Task input ▸
· · ·

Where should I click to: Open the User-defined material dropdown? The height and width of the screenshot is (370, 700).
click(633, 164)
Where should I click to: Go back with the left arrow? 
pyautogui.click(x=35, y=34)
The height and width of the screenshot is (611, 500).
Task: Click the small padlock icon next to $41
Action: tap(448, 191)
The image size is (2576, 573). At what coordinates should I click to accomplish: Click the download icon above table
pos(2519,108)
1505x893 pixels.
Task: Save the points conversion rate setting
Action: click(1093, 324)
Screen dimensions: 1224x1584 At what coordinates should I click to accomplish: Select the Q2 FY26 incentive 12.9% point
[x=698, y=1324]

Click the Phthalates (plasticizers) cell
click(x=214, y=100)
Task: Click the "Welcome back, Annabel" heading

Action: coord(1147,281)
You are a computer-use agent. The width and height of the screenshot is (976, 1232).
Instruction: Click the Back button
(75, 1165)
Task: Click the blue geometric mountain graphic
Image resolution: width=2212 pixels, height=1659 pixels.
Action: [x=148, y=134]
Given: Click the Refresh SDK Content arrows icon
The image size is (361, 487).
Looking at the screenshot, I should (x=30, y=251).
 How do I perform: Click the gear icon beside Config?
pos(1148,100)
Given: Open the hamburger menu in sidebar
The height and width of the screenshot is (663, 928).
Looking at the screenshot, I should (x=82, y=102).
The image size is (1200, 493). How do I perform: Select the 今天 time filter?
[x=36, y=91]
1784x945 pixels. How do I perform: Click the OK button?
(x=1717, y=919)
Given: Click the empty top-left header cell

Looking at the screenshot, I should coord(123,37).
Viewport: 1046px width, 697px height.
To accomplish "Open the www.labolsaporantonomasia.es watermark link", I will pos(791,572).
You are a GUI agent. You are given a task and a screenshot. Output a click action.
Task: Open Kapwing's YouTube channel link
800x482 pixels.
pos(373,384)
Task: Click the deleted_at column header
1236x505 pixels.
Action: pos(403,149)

· · ·

Pull each line containing "link" from the records.

To accomplish "Open the www.labolsaporantonomasia.es watermark link", I will pos(791,572).
Task: Open Kapwing's YouTube channel link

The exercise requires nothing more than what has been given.